Friday January 29, 2016
Once conceived as a metal humanoid complete with retractable arms, blinking lights and a synthesized voice, a robot made no attempt to hide what it was: a man-made machine programmed to perform a specific set of functions and tasks. It served a purpose, to serve the human. It absorbed, amalgamated and analyzed large amounts of data. It took the danger out of jobs and kept everyone safe. It had no need to compete with humans or harm them -except to eliminate the occasional villain of course.
The concept of using artificial intelligence in our day-to-day lives hasn’t changed much over the years other than the fact that it’s become a reality. In many ways, the objective is still the same; to automatic redundancies, increase efficiencies, reduce costs and generate revenue, i.e., make our lives easier and secure. But here’s where it’s evolved…

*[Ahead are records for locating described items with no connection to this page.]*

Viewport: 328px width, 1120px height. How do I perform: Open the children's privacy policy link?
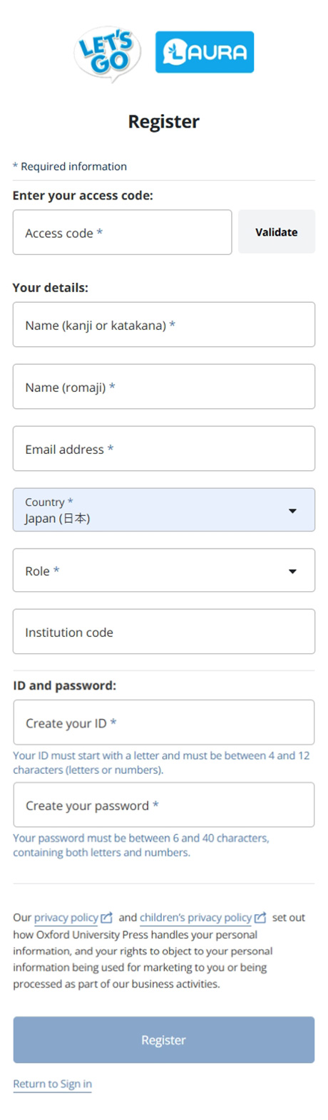click(x=196, y=918)
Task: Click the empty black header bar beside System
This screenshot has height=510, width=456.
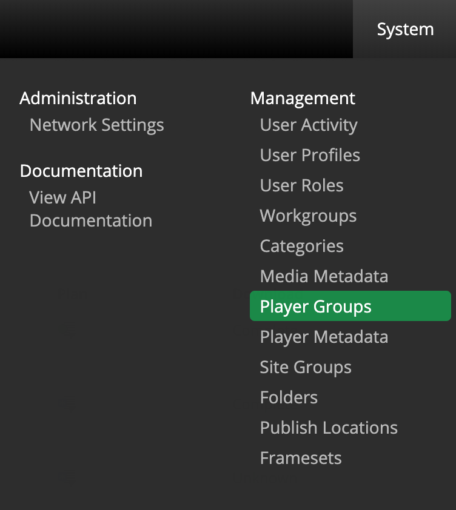Action: (x=176, y=29)
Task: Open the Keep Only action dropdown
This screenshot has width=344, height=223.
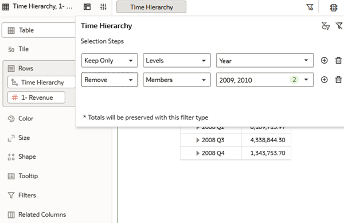Action: pos(110,60)
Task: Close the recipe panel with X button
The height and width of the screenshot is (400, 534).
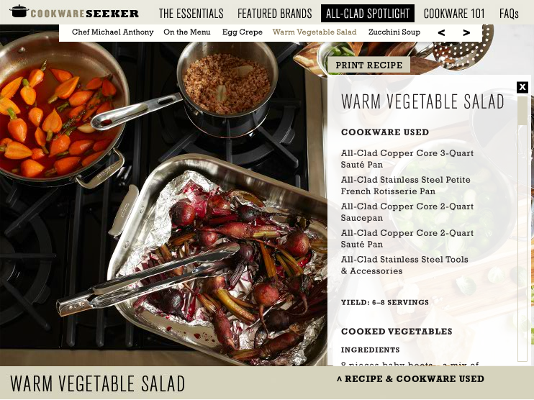Action: (522, 87)
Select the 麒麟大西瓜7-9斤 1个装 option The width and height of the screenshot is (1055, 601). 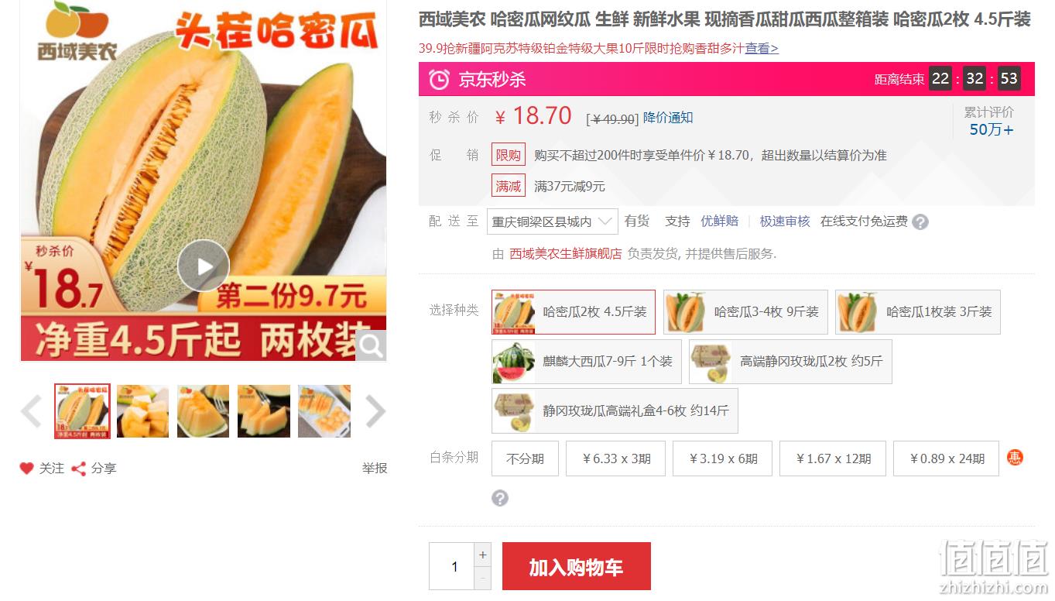click(587, 362)

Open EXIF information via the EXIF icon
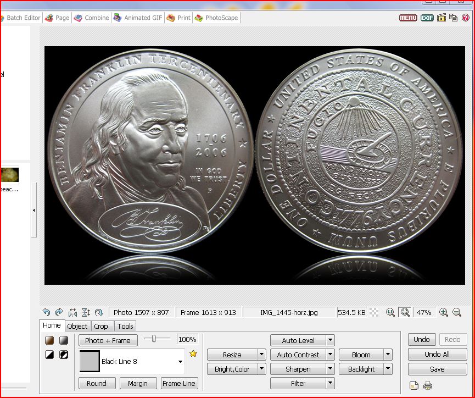click(427, 18)
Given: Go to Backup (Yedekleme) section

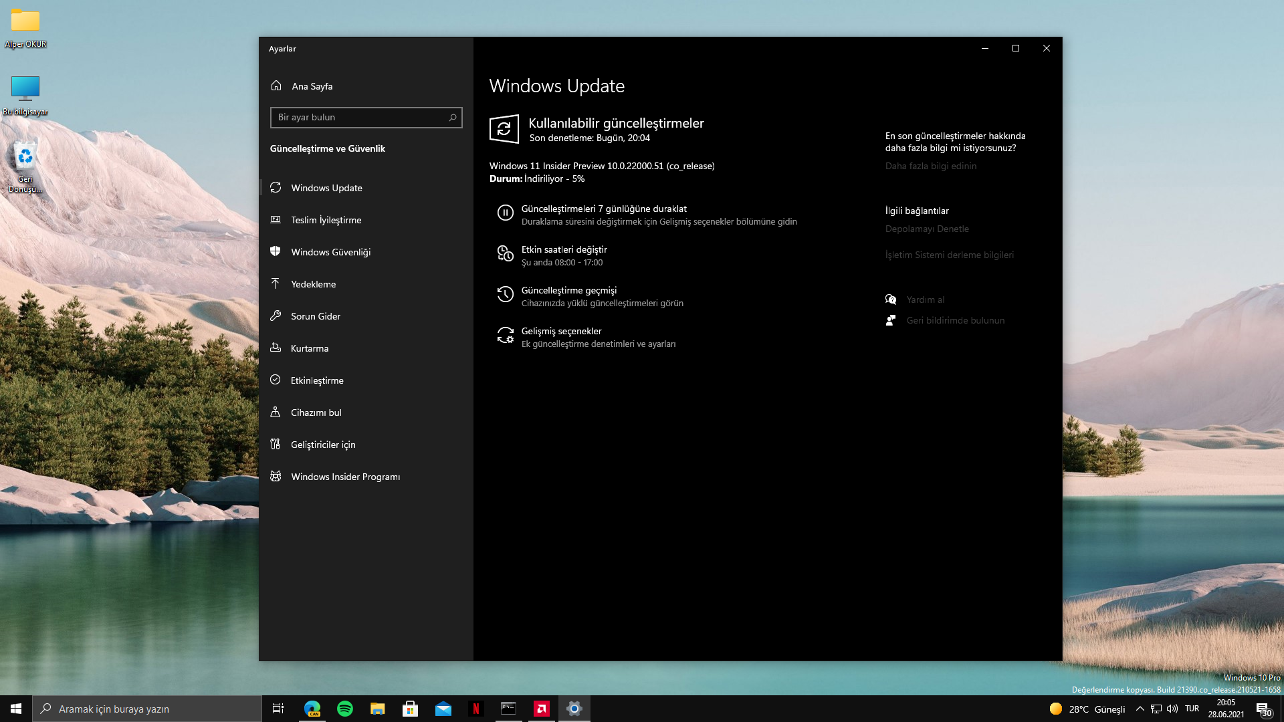Looking at the screenshot, I should tap(313, 284).

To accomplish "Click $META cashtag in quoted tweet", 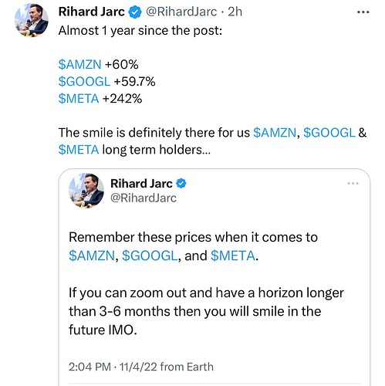I will (x=233, y=256).
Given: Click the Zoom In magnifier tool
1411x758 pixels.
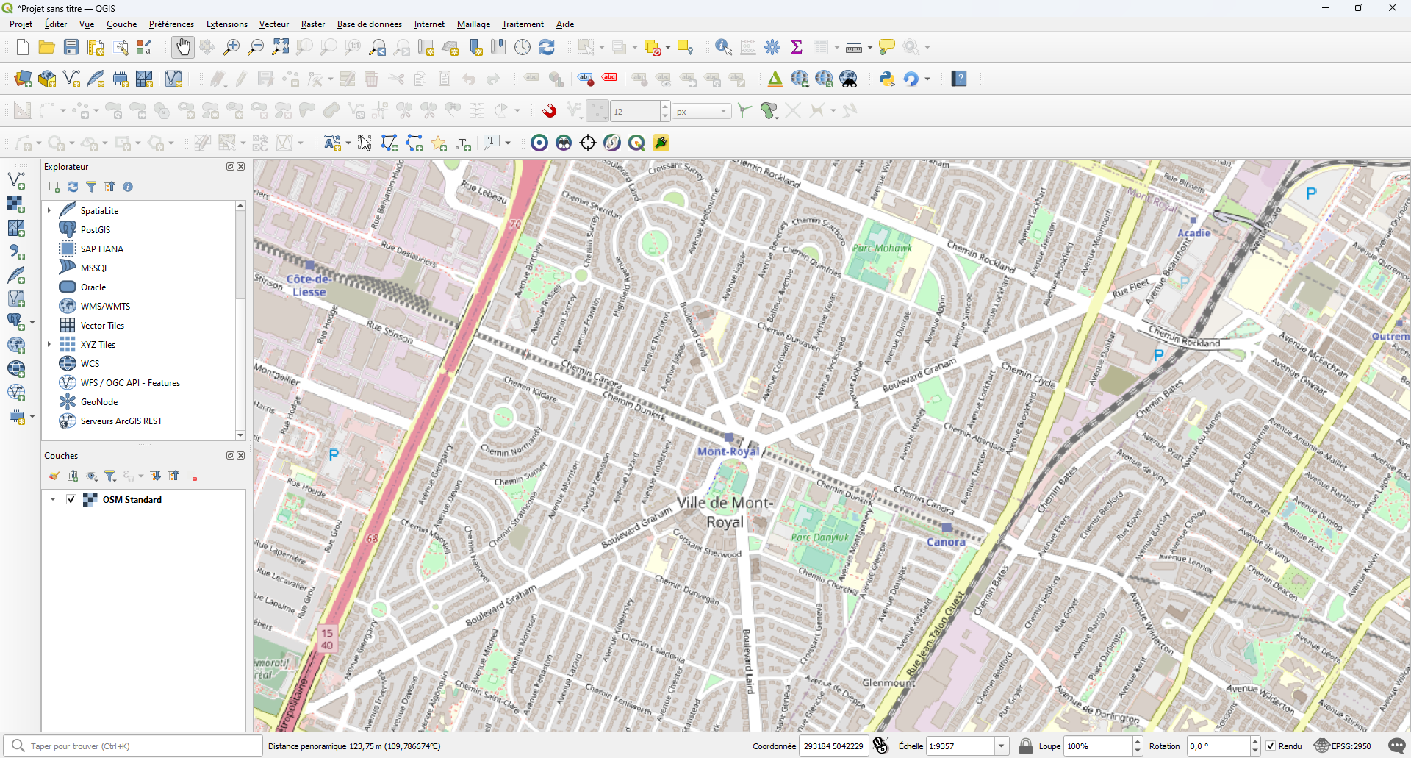Looking at the screenshot, I should click(231, 48).
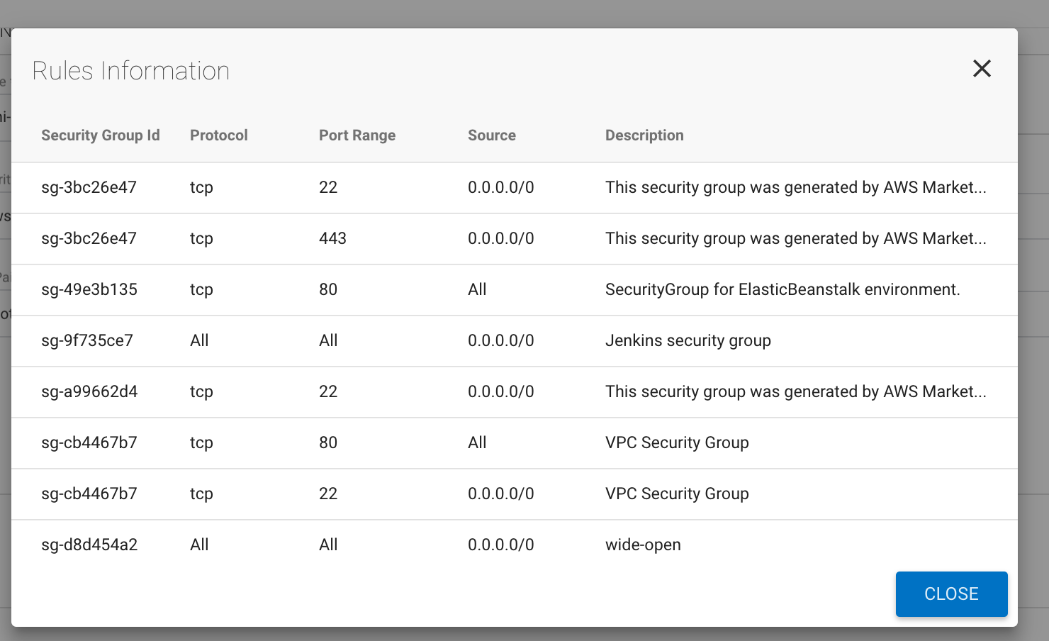Click the Protocol column header
Viewport: 1049px width, 641px height.
click(x=218, y=135)
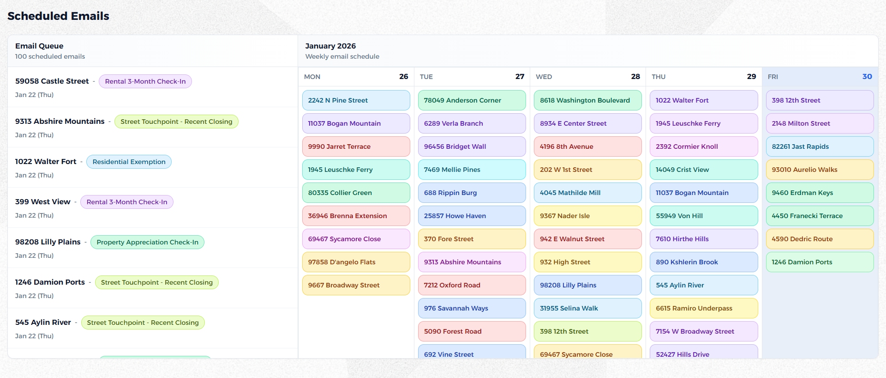Screen dimensions: 886x378
Task: Select the 9990 Jarret Terrace calendar event
Action: point(356,146)
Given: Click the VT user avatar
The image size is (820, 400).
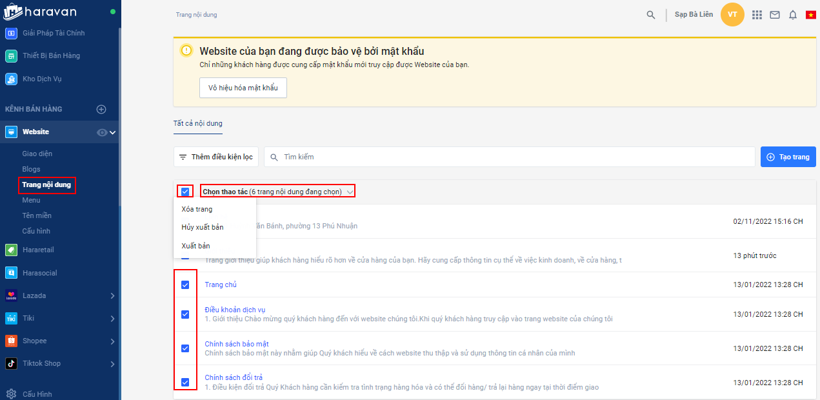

Today IPsoft Amelia and IBM Watson’s cognitive technology come close to passing the Turing Test: a test used to measure a computer’s ability to think, behave and respond like that of a human. It’s virtually impossible to tell the difference between Amelia, IPsoft’s virtual assistant, and a real live person on the other end of the phone. Amelia even looks like a snappily dressed, blond haired, blue-eyed woman. Not only can she understand what people ask -in 20 languages, she also responds appropriately to the caller’s emotions both visually and verbally. All that aside, here’s where Amelia and Watson fail: they struggle with simulating our less intelligent behaviors. They don’t make enough mistakes and they don’t lie well. Not to worry though, they’re working on that.
As humans, we’ve been anthropomorphizing objects since the dawn of time. Before we learned to talk, stuffed animals sang and danced in our faces by family members, friends and strangers. As we grew, we named our dolls, our footballs, our plants and cars, even parts of our bodies. The habit of naming inanimate things and talking to them never really left us, even as rational adults. So speaking to an avatar about a problem in the coming future, in some ways, isn’t that much of a stretch though I’d prefer to hear the error-free truth from a human let alone a robot.
There is already a movement afoot to have Avatar like support for human resource problems. It''s perfect for benefits administration. How well will it work for recruiting and assessing candidates? Is that next?